Task directions |
Rewrite only the lines of the data starting with the line that contains "600x409 pixels." and going on through the line that contains "Looking at the screenshot, I should [x=610, y=24].", with "info icon" changed to "information icon" and everything else unchanged.

The data |
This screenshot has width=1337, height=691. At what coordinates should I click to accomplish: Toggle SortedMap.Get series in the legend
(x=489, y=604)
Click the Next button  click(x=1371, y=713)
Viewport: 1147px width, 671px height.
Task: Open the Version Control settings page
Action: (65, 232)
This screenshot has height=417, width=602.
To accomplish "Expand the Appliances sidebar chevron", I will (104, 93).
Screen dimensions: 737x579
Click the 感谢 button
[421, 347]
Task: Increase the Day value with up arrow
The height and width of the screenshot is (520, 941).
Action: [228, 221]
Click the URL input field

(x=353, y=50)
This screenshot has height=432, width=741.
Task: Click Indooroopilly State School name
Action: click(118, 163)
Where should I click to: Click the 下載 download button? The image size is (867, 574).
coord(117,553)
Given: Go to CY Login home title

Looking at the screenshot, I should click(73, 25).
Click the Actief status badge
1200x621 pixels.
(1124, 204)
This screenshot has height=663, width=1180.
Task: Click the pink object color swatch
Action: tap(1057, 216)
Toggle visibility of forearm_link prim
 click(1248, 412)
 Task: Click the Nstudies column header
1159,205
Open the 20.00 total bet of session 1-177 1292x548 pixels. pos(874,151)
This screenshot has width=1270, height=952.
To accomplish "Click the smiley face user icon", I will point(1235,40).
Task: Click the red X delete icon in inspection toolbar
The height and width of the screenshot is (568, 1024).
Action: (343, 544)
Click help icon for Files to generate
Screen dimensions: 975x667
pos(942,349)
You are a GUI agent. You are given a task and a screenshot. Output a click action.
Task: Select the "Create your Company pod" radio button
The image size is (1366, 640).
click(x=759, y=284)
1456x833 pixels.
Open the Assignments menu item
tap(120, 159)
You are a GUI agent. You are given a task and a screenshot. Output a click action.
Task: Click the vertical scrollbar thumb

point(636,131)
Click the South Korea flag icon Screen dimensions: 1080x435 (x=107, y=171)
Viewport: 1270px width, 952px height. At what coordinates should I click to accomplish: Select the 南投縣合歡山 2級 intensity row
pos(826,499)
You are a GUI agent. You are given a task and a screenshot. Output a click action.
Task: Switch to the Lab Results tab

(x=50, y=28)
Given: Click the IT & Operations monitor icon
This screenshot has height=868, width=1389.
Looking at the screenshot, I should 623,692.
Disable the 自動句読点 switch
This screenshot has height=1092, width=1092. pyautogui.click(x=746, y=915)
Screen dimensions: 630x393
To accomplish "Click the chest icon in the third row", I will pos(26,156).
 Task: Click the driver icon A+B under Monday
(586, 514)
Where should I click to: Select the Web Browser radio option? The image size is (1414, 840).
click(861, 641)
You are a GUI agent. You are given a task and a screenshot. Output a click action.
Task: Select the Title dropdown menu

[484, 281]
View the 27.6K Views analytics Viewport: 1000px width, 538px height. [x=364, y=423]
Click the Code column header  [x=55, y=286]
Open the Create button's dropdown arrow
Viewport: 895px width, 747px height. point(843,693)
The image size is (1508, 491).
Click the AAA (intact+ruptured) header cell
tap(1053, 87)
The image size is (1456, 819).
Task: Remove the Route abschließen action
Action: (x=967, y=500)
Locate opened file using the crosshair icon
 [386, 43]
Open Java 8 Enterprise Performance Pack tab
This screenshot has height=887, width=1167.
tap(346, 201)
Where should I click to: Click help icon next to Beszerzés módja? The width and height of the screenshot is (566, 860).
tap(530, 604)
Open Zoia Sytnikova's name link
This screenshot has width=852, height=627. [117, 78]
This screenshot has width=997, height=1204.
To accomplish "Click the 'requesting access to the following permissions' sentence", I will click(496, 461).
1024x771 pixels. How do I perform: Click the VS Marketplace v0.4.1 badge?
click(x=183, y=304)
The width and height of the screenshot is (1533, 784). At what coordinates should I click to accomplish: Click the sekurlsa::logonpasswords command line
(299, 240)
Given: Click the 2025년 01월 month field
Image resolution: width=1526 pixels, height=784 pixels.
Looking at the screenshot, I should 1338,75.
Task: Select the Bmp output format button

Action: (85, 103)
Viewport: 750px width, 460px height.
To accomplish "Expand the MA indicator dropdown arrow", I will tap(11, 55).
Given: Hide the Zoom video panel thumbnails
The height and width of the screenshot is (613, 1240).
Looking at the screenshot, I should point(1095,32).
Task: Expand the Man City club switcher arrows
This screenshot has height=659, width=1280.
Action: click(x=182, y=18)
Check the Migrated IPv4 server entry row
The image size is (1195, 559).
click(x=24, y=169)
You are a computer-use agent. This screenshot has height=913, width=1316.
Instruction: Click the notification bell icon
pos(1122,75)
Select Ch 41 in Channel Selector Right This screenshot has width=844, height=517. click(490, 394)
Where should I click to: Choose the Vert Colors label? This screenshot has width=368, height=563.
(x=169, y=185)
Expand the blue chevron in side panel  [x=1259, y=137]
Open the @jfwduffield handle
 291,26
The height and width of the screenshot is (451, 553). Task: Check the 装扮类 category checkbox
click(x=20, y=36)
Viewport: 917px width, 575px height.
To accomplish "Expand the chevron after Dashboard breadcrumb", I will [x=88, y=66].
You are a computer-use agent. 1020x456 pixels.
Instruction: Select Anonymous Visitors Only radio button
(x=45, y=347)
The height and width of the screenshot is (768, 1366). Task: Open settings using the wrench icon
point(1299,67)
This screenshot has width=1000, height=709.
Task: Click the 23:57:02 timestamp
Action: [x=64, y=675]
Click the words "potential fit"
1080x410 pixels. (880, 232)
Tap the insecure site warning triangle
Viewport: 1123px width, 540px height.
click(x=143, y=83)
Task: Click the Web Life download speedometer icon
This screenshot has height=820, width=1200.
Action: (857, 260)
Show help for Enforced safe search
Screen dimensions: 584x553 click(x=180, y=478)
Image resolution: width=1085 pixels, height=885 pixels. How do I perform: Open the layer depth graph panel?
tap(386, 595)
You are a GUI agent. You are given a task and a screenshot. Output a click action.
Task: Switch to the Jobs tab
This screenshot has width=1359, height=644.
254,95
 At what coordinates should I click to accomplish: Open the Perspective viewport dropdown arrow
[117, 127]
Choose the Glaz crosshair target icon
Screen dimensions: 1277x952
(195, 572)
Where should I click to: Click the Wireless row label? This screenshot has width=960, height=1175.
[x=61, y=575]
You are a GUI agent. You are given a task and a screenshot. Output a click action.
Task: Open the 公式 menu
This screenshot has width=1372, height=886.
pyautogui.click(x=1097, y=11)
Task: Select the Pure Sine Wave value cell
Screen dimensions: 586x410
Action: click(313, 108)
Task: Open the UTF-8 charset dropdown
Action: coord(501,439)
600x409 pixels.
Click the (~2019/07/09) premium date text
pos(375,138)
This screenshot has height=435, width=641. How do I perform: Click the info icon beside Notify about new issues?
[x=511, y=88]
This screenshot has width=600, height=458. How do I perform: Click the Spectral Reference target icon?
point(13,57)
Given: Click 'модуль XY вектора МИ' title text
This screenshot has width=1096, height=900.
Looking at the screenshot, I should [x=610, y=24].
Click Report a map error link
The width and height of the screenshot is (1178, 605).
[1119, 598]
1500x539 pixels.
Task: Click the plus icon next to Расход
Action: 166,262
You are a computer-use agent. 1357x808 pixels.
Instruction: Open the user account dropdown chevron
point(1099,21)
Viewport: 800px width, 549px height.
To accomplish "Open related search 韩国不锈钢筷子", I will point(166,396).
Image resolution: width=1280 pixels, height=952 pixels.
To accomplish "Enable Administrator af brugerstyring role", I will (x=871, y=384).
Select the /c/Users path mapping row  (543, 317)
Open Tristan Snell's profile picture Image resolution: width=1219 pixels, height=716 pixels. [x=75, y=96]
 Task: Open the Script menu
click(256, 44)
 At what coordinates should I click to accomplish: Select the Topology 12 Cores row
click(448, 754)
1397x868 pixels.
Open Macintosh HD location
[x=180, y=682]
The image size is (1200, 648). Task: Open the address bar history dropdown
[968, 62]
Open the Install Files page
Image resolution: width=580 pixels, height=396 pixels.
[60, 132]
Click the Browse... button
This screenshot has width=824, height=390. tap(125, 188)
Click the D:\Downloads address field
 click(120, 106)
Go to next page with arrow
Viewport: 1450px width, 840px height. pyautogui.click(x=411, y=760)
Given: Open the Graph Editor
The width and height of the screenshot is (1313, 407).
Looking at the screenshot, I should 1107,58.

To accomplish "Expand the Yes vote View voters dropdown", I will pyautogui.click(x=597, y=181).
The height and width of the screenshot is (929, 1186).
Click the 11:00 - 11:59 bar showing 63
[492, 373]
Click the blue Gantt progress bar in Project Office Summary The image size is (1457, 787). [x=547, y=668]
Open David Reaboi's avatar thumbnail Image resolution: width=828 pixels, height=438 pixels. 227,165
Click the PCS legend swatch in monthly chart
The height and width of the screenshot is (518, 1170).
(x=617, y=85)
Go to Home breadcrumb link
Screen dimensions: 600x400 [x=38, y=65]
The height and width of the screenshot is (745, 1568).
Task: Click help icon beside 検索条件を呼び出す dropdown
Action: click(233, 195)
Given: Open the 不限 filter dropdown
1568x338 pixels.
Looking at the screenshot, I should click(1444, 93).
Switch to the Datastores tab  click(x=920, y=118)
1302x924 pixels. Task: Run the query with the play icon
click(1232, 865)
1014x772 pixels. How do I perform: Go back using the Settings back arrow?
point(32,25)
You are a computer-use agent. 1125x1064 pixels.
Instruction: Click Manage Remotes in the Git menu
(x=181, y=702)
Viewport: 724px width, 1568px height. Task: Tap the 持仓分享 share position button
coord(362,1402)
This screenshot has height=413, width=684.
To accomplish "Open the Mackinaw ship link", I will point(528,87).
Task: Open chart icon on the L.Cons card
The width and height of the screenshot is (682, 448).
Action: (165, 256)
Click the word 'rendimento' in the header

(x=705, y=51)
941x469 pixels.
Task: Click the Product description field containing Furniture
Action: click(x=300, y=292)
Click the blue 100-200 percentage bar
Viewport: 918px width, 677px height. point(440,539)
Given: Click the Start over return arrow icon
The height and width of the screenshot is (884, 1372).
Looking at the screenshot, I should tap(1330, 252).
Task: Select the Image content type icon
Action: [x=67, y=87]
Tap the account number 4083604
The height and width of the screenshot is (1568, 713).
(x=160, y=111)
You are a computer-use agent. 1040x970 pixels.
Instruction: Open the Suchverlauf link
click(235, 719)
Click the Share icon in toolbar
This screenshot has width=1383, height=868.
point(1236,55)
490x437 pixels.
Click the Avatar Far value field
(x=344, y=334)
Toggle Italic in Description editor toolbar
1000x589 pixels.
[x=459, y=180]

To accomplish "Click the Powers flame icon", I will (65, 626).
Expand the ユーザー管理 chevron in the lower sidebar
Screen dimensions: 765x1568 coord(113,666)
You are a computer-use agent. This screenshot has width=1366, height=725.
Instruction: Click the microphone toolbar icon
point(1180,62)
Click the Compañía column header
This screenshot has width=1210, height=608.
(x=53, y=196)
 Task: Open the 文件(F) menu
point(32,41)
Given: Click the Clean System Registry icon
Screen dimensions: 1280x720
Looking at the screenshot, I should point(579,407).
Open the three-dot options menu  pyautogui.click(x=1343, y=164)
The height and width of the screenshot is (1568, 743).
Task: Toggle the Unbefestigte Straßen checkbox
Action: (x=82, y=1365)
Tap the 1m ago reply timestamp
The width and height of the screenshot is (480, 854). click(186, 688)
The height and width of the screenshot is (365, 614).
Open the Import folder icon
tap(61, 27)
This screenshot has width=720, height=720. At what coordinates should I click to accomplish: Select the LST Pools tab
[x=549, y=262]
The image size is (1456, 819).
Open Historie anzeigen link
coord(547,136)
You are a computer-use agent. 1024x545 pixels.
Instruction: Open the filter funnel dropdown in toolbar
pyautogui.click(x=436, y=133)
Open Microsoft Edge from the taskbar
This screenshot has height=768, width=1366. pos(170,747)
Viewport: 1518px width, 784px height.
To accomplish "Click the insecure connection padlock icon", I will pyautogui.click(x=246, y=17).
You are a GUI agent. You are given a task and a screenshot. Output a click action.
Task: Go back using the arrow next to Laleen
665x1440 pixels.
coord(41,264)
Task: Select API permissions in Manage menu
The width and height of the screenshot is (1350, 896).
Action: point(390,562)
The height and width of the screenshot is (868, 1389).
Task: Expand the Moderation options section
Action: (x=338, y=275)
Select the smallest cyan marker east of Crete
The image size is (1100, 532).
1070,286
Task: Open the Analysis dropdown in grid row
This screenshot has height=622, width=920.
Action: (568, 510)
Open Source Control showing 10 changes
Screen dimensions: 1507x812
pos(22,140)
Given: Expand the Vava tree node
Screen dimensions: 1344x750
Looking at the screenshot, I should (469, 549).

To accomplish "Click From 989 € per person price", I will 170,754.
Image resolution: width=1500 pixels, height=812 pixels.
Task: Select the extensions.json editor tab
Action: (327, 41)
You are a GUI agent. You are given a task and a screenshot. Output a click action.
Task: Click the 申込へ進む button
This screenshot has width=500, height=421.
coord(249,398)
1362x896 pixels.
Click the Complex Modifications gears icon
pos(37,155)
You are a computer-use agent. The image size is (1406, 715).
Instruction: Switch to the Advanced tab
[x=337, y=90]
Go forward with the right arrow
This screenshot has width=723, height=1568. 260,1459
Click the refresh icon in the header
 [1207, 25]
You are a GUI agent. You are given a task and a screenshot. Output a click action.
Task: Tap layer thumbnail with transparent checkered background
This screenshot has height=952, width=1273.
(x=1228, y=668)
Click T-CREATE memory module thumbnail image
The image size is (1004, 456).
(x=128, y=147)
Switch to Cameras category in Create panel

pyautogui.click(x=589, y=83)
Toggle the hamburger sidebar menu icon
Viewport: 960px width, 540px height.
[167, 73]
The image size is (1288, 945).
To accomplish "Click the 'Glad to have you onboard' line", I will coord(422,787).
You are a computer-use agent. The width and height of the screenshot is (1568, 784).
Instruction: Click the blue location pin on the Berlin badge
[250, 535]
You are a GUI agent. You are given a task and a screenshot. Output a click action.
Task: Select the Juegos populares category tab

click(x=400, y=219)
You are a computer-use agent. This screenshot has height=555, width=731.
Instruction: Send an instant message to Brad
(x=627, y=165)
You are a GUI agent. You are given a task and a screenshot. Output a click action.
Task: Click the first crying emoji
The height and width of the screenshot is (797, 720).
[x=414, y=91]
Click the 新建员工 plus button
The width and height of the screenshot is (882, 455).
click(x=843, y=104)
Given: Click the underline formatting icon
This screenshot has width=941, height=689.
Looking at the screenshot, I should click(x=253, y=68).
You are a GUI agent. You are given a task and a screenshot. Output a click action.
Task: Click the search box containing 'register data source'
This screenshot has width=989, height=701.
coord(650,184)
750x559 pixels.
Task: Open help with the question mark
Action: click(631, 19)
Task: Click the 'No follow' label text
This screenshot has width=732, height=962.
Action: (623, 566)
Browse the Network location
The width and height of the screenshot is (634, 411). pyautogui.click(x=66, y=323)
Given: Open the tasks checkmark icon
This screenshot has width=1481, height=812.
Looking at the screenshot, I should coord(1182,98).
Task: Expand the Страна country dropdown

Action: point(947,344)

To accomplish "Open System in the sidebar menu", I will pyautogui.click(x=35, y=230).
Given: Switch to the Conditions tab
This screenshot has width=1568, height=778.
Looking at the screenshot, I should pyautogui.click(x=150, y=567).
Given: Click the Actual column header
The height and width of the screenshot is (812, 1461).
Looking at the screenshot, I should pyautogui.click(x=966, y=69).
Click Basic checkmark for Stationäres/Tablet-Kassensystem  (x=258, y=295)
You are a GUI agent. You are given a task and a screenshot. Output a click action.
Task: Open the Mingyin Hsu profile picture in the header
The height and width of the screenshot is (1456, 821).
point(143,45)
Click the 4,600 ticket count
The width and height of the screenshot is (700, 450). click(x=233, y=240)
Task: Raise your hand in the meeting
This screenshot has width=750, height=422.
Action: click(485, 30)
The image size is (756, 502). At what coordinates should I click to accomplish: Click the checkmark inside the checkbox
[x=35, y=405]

Task output |
600x409 pixels.
Click the (~2019/07/09) premium date text
pos(375,138)
This screenshot has height=435, width=641. How do I perform: Click the information icon beside Notify about new issues?
[x=511, y=88]
This screenshot has width=600, height=458. How do I perform: Click the Spectral Reference target icon?
point(13,57)
Given: Click 'модуль XY вектора МИ' title text
This screenshot has width=1096, height=900.
Looking at the screenshot, I should [x=610, y=24].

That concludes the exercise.